Investing.com – IBM stock (NYSE:IBM) fell nearly 5% in Thursday’s premarket trading as a weak showing by the company’s legacy business of infrastructure management kept third-quarter sales and profit numbers below estimates.
The computing giant is spinning off the global technology services unit that houses the business as clients have moved to the Cloud. That has caused the unit's margins to shrink over the years.
The company expects to wrap up the separation of Kyndryl, the name the business will have after the exercise, in the next two weeks. But for Kyndryl, IBM’s quarterly revenue would have been higher, driven by growth in high-margin consulting, software and Cloud offerings.

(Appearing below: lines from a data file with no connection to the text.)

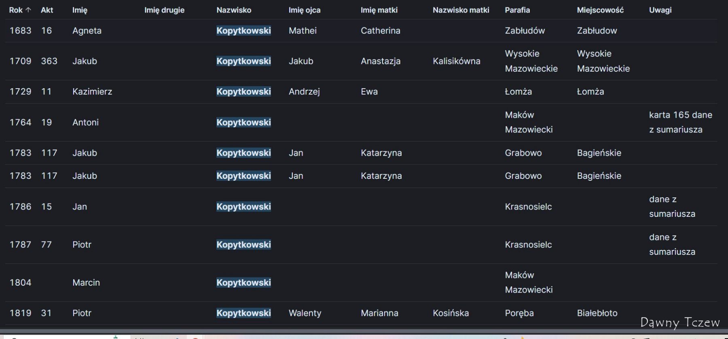
Task: Sort the table by Akt column
Action: click(47, 10)
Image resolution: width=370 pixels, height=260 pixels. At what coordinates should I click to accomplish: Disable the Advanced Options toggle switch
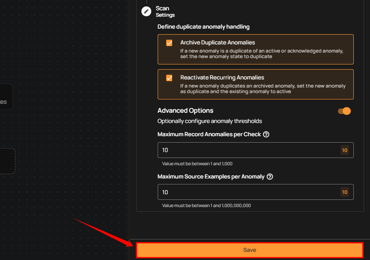pos(344,111)
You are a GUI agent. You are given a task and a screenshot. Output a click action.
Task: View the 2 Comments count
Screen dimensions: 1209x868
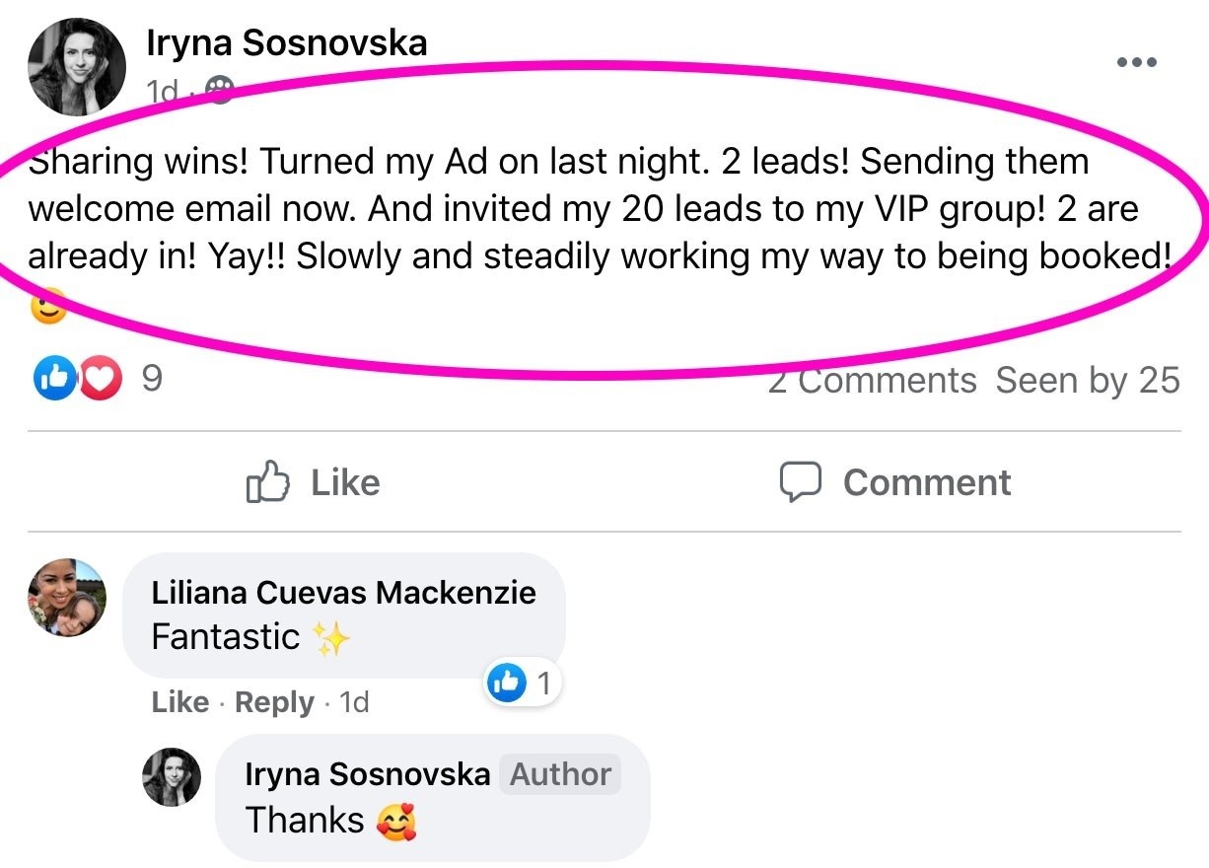[872, 380]
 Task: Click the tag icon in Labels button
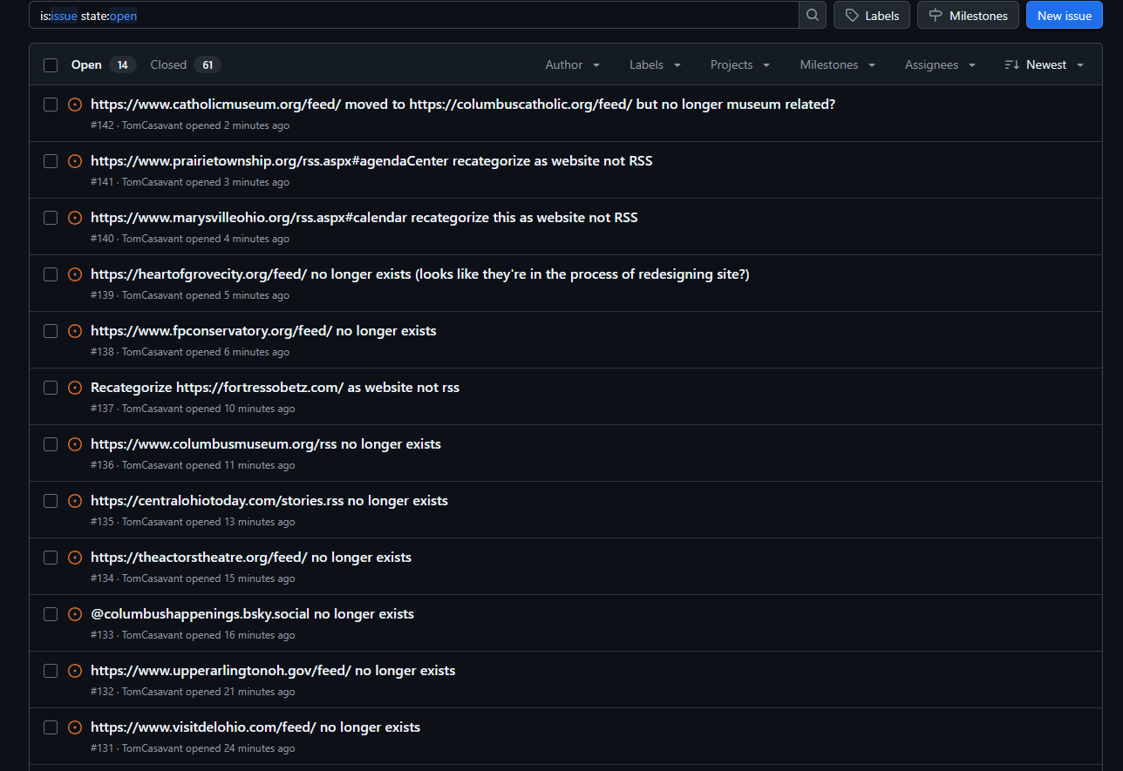852,16
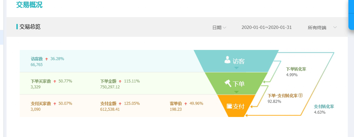Click the red up arrow beside 客单价
Image resolution: width=354 pixels, height=137 pixels.
click(x=186, y=104)
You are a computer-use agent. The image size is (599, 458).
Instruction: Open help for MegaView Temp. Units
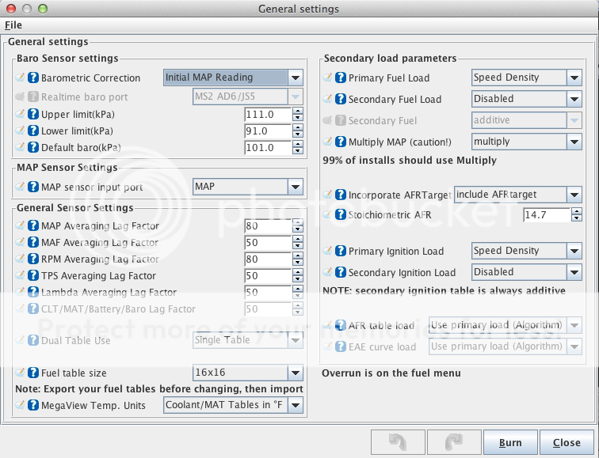(33, 406)
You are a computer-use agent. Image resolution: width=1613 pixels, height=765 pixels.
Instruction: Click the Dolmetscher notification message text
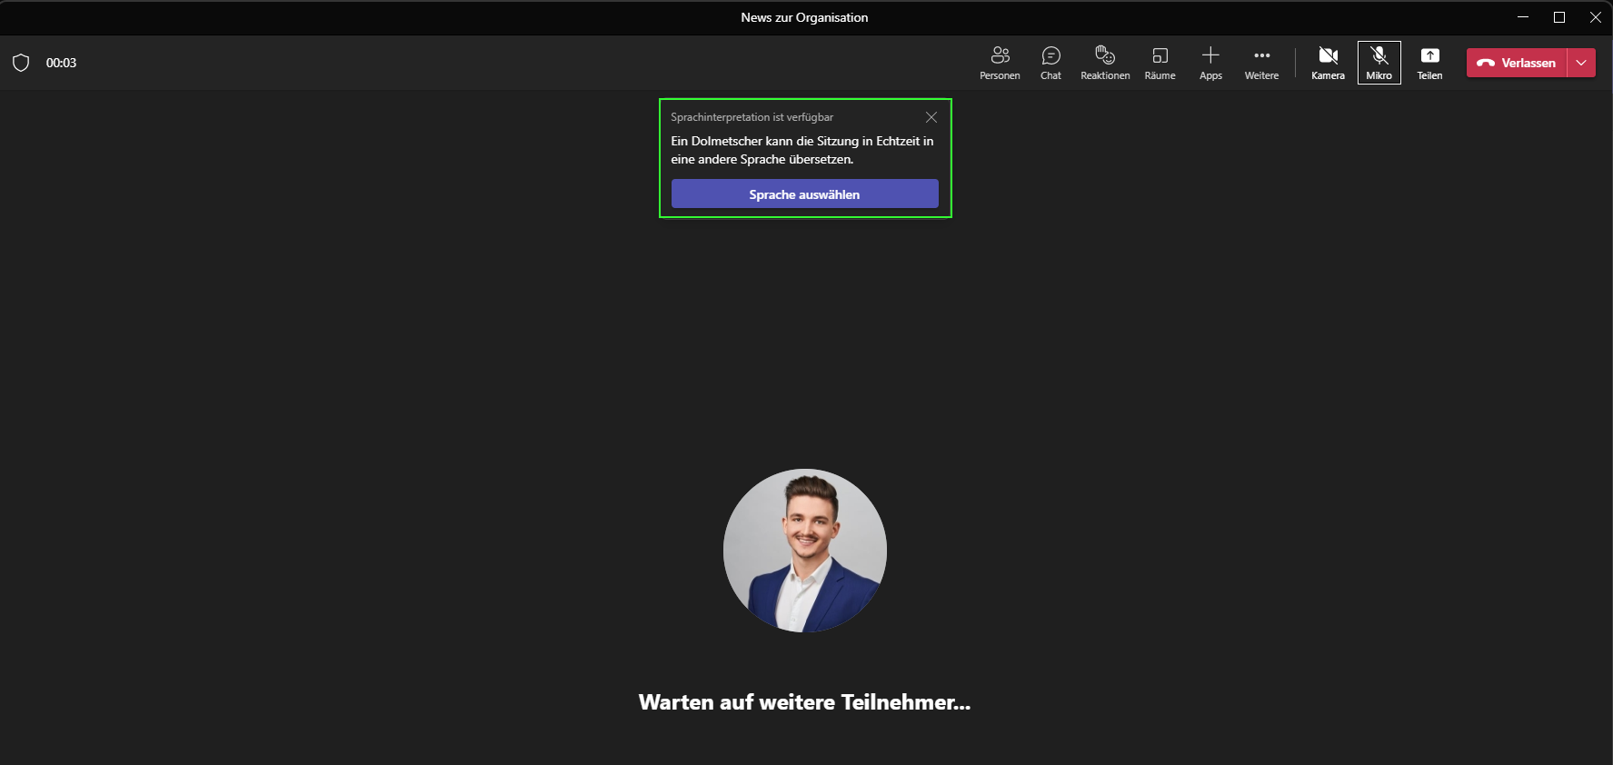802,150

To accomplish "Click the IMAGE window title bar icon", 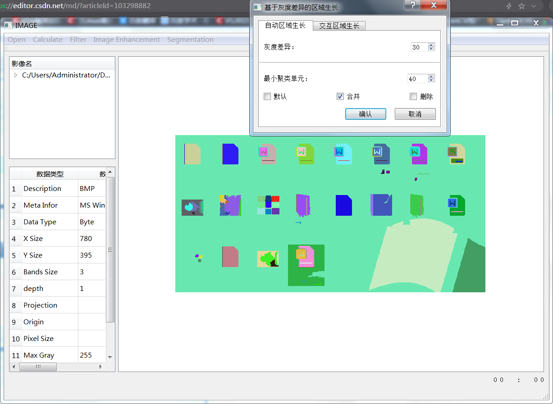I will click(7, 25).
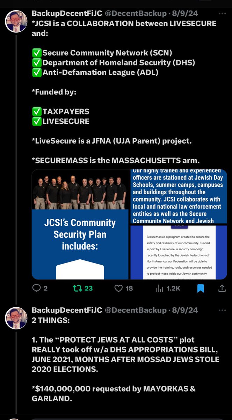
Task: Open BackupDecentFiJC name on first tweet
Action: point(67,14)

"As we issued the effective date for the spin-off of our managed infrastructure business, our clients paused all new project activities at the end of September and that impacted us here," Chief Financial Officer James Kavanaugh told Reuters.
Third-quarter revenue at Kyndryl fell around 5% to $6.15 billion. The separation will take between $2 and $3 billion off IBM's fourth-quarter consolidated revenue, Chairman and CEO Arvind Krishna said.
Demand in the systems business, housing IBM's mainframe computers, dropped too as the end of the product cycle neared. Revenue in the segment fell 12% to $1.1 billion.
The consulting business grew a strong 16% and Cloud revenue was 37% higher. Overall, the global business services, housing consulting and Cloud offerings expanded by 11% to $4.4 billion.
Cognitive software – comprising Red Hat, security and automation – grew 2% to $5.7 billion.
Revenue rose 0.3% to $17.6 billion. Adjusted operating profit fell 1% to $2.3 billion.
Talking about the ongoing quarter, Krishna said software revenue growth rate should improve over the third quarter while consulting should again see double-digit revenue growth.